Nel libro non manca la rievocazione di personaggi singolari, tra i quali emerge don Carmine Rodinò, non un prete ma un ‘apparatore’ (oltre che strenuo lottatore per la conservazione dei beni culturali): era specializzato nel dare onore e lustro ai santi nelle feste patronali. Sulla sua lastra tombale leggete un po’ che cosa sta scritto: “In questa tomba/ tenebrosa e oscura/ vive un morto/ Carmine Rodinò/ L’Apparatore/ 10.12.1879 – 8.2.1969.

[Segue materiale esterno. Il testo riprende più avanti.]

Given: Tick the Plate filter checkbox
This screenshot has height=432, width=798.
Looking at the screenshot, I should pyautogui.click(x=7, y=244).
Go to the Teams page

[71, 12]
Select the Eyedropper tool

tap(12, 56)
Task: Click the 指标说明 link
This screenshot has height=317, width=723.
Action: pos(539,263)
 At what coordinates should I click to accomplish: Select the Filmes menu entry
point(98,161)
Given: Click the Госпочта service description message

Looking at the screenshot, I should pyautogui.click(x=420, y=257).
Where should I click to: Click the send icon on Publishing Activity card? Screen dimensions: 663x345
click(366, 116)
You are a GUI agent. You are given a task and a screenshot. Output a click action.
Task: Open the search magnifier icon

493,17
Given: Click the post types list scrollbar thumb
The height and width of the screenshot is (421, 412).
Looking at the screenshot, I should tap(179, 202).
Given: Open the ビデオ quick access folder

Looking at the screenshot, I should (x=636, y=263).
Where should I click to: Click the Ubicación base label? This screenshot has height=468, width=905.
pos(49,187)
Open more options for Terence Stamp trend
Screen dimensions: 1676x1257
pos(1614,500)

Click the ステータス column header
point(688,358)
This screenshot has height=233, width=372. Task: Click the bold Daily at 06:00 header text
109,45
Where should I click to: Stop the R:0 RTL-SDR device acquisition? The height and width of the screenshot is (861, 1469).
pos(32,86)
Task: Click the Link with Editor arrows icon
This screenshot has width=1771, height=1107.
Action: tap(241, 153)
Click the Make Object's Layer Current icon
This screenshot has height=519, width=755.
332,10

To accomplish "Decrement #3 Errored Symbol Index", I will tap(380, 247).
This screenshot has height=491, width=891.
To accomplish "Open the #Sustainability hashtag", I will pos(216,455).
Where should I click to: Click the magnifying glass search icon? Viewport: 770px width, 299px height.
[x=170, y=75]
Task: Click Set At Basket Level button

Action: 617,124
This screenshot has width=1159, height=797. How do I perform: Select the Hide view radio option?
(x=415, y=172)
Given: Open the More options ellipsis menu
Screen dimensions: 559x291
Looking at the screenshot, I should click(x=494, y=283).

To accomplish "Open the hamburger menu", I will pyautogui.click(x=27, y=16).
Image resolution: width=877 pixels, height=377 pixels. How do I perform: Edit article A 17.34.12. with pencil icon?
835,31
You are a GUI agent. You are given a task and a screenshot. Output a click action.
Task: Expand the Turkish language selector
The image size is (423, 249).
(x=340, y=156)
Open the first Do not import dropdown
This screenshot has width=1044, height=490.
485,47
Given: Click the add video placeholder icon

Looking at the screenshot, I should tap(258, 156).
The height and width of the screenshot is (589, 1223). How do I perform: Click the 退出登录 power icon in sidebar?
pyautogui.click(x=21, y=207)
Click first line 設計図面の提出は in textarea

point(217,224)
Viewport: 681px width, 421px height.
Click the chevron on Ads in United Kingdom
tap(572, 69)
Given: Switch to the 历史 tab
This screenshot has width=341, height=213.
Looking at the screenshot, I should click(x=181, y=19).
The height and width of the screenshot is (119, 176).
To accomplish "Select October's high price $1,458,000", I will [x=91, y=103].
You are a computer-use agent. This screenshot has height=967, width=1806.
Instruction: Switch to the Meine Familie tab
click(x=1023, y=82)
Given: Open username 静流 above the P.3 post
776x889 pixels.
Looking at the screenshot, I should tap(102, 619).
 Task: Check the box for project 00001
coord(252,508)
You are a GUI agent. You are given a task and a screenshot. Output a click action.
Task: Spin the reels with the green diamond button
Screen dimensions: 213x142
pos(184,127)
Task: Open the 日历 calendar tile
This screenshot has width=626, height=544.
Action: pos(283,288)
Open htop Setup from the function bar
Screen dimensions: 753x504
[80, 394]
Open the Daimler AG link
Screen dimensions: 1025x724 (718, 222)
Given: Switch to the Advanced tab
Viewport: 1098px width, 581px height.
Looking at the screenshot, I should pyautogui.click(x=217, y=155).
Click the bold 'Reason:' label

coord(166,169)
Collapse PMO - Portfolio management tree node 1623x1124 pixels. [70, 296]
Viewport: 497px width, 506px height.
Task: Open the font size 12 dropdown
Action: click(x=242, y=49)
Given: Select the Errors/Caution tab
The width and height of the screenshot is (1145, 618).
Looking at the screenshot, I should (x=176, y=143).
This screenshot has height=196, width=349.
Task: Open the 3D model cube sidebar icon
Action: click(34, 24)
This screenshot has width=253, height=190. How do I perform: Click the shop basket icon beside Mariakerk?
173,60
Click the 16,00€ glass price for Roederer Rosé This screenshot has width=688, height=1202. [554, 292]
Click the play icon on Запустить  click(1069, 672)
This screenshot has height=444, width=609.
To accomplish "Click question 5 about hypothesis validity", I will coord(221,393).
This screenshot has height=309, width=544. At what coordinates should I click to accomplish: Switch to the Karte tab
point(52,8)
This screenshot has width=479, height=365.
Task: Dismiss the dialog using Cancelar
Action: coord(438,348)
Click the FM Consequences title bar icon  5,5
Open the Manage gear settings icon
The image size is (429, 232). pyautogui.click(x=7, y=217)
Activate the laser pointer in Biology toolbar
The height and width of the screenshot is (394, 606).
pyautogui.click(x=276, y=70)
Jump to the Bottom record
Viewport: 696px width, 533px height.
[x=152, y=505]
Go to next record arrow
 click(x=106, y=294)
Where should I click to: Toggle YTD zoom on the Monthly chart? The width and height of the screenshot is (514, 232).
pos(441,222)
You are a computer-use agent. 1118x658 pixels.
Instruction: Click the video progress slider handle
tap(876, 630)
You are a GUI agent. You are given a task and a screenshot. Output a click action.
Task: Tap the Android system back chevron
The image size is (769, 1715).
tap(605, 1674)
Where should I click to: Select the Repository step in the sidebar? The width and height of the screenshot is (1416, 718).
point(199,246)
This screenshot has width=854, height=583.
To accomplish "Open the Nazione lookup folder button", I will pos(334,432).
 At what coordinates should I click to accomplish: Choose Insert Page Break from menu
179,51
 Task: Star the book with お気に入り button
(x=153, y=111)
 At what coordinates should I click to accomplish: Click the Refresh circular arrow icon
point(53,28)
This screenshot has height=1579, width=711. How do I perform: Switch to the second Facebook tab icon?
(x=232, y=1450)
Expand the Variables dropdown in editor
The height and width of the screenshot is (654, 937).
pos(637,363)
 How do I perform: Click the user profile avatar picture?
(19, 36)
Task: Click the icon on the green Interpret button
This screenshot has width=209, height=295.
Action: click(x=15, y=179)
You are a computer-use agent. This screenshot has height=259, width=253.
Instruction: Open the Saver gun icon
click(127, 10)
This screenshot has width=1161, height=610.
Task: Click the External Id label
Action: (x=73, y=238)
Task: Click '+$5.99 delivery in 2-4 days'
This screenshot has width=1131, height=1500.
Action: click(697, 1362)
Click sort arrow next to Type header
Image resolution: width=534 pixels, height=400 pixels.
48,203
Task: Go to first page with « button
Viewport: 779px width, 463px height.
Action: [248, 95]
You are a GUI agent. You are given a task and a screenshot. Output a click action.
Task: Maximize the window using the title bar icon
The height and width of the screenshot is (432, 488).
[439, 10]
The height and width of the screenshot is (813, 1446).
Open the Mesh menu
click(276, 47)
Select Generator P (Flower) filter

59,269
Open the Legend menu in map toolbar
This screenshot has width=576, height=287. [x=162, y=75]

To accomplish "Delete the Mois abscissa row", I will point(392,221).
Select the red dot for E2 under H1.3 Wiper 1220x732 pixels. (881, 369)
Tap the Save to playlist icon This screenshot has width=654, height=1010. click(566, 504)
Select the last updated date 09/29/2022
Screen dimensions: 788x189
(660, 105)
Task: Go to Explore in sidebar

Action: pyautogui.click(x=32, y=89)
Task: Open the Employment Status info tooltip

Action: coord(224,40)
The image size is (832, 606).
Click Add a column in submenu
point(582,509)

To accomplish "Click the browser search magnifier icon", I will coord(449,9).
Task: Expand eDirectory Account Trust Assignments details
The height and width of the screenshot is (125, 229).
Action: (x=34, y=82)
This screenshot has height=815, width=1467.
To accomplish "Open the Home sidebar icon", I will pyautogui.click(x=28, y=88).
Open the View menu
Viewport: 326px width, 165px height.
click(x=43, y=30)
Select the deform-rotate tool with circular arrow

Più in là appare la figura dello scrittore Corrado Alvaro, di cui si evidenzia l’amore per il presepe. E Spanò ricorda la sua esperienza: “Ho rivissuto l’emozione che provavo da bambino quando, sin dal mese di ottobre, a casa si apriva il ‘cantiere’ (…) La preparazione si avviava con la raccolta in montagna del muschio più verde, del sughero, del pungitopo, della sabbia ricavata dalla roccia arenaria di Gerace (….) E poi il rito nella notte del Santo Natale, quando portavamo in processione in tutte le stanze il Bambinello, lo stesso che i nostri antenati ci avevano tramandato”.
Scorrendo le pagine si incontrano il re archeologo Gustavo VI Adolfo di Svezia, l’ex-capo della Cia Leon Panetta (di origini geracesi), lo scrittore e illustratore inglese Edward Lear, la pittrice Cloclò, il politico e intellettuale comunista (guidò nel 1946 una giornata di occupazione delle terre in Calabria) Paolo Cinanni,. Poi ancora: echi fotografici di manifestazioni sportive come la Marcialonga (a imitazione di quella della Val di Fiemme), conviviali (vedi una bella mangiata di pasta e fagioli, innaffiati dal vino rosso di Gerace), ludiche (ecco una foto del 1974 sulla folla che assiste al tiro della pignatta). Tanti i volti, spesso sofferti, di donne e uomini e le istantanee legate alla vita religiosa (i pellegrinaggi) e di campagna (la raccolta delle olive).
Insomma… a leggere un libro così, la curiosità ti fa crescere la voglia di partire per Gerace. Ma i tempi, come si sa, non lo consentono. Sarà per un altro anno.
P.S. Ieri sera, mercoledì 25 marzo, commovente e intenso il Rosario della Cei dal santuario della Madonna delle Grazie della Brescia martoriata come Bergamo dal coronavirus. Guidata dal vescovo Pierantonio Tremolada, la supplica è stata indirizzata come intercessore anche al bresciano Giovanni Battista Montini, papa Paolo VI, santo.
Domani, venerdì 27 marzo, alle 18.00 sul sagrato di San Pietro, papa Francesco presiederà invece un momento di preghiera, con supplica a Dio perché cessi la pandemia, adorazione del Santissimo Sacramento e benedizione Urbi et Orbi (con possibilità di ricevere l’indulgenza plenaria).